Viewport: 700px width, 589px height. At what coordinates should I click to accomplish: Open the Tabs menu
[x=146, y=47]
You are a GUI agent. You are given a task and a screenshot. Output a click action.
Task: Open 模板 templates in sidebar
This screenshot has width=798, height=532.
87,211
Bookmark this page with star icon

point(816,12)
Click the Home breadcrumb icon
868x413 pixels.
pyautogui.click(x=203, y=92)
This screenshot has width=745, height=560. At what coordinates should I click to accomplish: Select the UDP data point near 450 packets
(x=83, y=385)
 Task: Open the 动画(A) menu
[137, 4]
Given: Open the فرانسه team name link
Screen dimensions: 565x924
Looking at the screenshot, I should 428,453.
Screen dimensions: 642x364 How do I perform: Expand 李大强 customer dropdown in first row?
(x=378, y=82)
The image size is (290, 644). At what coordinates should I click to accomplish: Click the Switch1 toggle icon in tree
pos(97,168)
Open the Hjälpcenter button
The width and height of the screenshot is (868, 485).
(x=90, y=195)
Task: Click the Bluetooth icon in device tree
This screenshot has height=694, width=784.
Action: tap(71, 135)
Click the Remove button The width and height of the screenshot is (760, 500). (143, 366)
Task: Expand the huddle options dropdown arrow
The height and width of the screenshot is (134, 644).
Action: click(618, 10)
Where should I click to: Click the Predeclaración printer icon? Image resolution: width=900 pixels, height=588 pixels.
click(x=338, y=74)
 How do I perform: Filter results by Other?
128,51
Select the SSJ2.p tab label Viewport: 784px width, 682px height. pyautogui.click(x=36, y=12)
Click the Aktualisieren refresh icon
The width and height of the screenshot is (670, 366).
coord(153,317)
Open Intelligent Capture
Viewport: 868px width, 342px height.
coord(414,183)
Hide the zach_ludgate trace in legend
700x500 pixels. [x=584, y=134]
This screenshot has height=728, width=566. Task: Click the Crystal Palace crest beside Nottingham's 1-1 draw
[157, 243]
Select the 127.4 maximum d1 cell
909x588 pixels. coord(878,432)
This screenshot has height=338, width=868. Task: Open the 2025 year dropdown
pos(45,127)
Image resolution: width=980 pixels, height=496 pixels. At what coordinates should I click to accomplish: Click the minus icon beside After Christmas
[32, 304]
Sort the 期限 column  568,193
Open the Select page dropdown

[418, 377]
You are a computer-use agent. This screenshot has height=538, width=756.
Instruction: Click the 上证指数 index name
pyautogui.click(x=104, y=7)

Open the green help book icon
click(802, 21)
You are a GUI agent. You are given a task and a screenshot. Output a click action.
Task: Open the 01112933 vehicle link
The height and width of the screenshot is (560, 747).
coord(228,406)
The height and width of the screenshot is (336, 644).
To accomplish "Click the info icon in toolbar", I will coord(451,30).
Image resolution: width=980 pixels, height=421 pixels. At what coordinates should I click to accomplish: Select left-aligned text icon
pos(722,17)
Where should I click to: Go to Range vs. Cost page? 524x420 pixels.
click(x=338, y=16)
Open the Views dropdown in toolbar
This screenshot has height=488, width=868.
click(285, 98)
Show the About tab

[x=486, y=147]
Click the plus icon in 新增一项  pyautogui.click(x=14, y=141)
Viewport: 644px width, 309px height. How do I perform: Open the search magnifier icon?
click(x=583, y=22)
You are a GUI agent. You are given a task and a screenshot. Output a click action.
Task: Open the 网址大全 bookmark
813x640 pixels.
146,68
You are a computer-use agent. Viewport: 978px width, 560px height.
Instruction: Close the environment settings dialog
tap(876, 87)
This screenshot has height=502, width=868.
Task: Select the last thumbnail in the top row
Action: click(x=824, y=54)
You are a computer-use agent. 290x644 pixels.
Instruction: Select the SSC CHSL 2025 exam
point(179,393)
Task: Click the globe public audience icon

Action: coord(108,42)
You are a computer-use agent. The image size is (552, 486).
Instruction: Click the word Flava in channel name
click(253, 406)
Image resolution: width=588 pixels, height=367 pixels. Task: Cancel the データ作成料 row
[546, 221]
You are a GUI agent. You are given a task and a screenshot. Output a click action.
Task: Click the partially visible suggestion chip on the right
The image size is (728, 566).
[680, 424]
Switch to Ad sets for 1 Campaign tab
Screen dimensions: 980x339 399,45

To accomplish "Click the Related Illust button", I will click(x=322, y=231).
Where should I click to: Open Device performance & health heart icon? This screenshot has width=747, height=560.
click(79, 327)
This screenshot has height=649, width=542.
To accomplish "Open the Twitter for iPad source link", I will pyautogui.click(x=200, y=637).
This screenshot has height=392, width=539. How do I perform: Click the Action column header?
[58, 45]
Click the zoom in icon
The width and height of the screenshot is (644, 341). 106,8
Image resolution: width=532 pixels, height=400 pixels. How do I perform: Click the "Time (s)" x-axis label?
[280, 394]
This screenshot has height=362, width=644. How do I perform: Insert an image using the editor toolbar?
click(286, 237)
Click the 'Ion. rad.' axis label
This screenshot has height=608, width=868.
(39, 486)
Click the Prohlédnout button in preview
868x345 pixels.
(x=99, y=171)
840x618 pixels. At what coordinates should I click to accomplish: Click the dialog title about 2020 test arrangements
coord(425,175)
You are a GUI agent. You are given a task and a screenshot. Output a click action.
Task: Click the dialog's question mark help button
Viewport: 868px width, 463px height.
┄┄┄┄┄┄┄┄┄┄
_WHAT TO PRODUCE_.
Rewrite the records above so that each occurrence of "How do I perform" becomes "How can I carry out", with everything else left unchanged.

_RESPONSE BELOW_.
Viewport: 700px width, 589px height. At what coordinates should I click to accomplish: Open the Tabs menu
[x=146, y=47]
You are a GUI agent. You are given a task and a screenshot. Output a click action.
Task: Open 模板 templates in sidebar
This screenshot has width=798, height=532.
87,211
Bookmark this page with star icon

point(816,12)
Click the Home breadcrumb icon
868x413 pixels.
pyautogui.click(x=203, y=92)
This screenshot has width=745, height=560. At what coordinates should I click to accomplish: Select the UDP data point near 450 packets
(x=83, y=385)
 Task: Open the 动画(A) menu
[137, 4]
Given: Open the فرانسه team name link
Screen dimensions: 565x924
Looking at the screenshot, I should 428,453.
Screen dimensions: 642x364 How can I carry out: Expand 李大强 customer dropdown in first row?
(x=378, y=82)
The image size is (290, 644). At what coordinates should I click to accomplish: Click the Switch1 toggle icon in tree
pos(97,168)
Open the Hjälpcenter button
The width and height of the screenshot is (868, 485).
(x=90, y=195)
Task: Click the Bluetooth icon in device tree
This screenshot has height=694, width=784.
Action: tap(71, 135)
Click the Remove button The width and height of the screenshot is (760, 500). (143, 366)
Task: Expand the huddle options dropdown arrow
The height and width of the screenshot is (134, 644).
Action: click(618, 10)
Where should I click to: Click the Predeclaración printer icon? Image resolution: width=900 pixels, height=588 pixels.
click(x=338, y=74)
 How can I carry out: Filter results by Other?
128,51
Select the SSJ2.p tab label Viewport: 784px width, 682px height. pyautogui.click(x=36, y=12)
Click the Aktualisieren refresh icon
The width and height of the screenshot is (670, 366).
coord(153,317)
Open Intelligent Capture
Viewport: 868px width, 342px height.
coord(414,183)
Hide the zach_ludgate trace in legend
700x500 pixels. [x=584, y=134]
This screenshot has height=728, width=566. Task: Click the Crystal Palace crest beside Nottingham's 1-1 draw
[157, 243]
Select the 127.4 maximum d1 cell
909x588 pixels. coord(878,432)
This screenshot has height=338, width=868. Task: Open the 2025 year dropdown
pos(45,127)
Image resolution: width=980 pixels, height=496 pixels. At what coordinates should I click to accomplish: Click the minus icon beside After Christmas
[32, 304]
Sort the 期限 column  568,193
Open the Select page dropdown

[418, 377]
You are a computer-use agent. This screenshot has height=538, width=756.
Instruction: Click the 上证指数 index name
pyautogui.click(x=104, y=7)

Open the green help book icon
click(802, 21)
You are a GUI agent. You are given a task and a screenshot. Output a click action.
Task: Open the 01112933 vehicle link
The height and width of the screenshot is (560, 747).
coord(228,406)
The height and width of the screenshot is (336, 644).
To accomplish "Click the info icon in toolbar", I will coord(451,30).
Image resolution: width=980 pixels, height=421 pixels. At what coordinates should I click to accomplish: Select left-aligned text icon
pos(722,17)
Where should I click to: Go to Range vs. Cost page? 524x420 pixels.
click(x=338, y=16)
Open the Views dropdown in toolbar
This screenshot has height=488, width=868.
click(285, 98)
Show the About tab

[x=486, y=147]
Click the plus icon in 新增一项  pyautogui.click(x=14, y=141)
Viewport: 644px width, 309px height. How can I carry out: Open the search magnifier icon?
click(x=583, y=22)
You are a GUI agent. You are given a task and a screenshot. Output a click action.
Task: Open the 网址大全 bookmark
813x640 pixels.
146,68
You are a computer-use agent. Viewport: 978px width, 560px height.
Instruction: Close the environment settings dialog
tap(876, 87)
This screenshot has height=502, width=868.
Task: Select the last thumbnail in the top row
Action: click(x=824, y=54)
You are a computer-use agent. 290x644 pixels.
Instruction: Select the SSC CHSL 2025 exam
point(179,393)
Task: Click the globe public audience icon

Action: coord(108,42)
You are a computer-use agent. The image size is (552, 486).
Instruction: Click the word Flava in channel name
click(253, 406)
Image resolution: width=588 pixels, height=367 pixels. Task: Cancel the データ作成料 row
[546, 221]
You are a GUI agent. You are given a task and a screenshot. Output a click action.
Task: Click the partially visible suggestion chip on the right
The image size is (728, 566).
[680, 424]
Switch to Ad sets for 1 Campaign tab
Screen dimensions: 980x339 399,45

To accomplish "Click the Related Illust button", I will click(x=322, y=231).
Where should I click to: Open Device performance & health heart icon? This screenshot has width=747, height=560.
click(79, 327)
This screenshot has height=649, width=542.
To accomplish "Open the Twitter for iPad source link", I will pyautogui.click(x=200, y=637).
This screenshot has height=392, width=539. How can I carry out: Click the Action column header?
[58, 45]
Click the zoom in icon
The width and height of the screenshot is (644, 341). 106,8
Image resolution: width=532 pixels, height=400 pixels. How can I carry out: Click the "Time (s)" x-axis label?
[280, 394]
This screenshot has height=362, width=644. How can I carry out: Insert an image using the editor toolbar?
click(286, 237)
Click the 'Ion. rad.' axis label
This screenshot has height=608, width=868.
(39, 486)
Click the Prohlédnout button in preview
868x345 pixels.
(x=99, y=171)
840x618 pixels. At what coordinates should I click to accomplish: Click the dialog title about 2020 test arrangements
coord(425,175)
You are a GUI agent. You are given a task and a screenshot. Output a click action.
Task: Click the dialog's question mark help button
Viewport: 868px width, 463px height.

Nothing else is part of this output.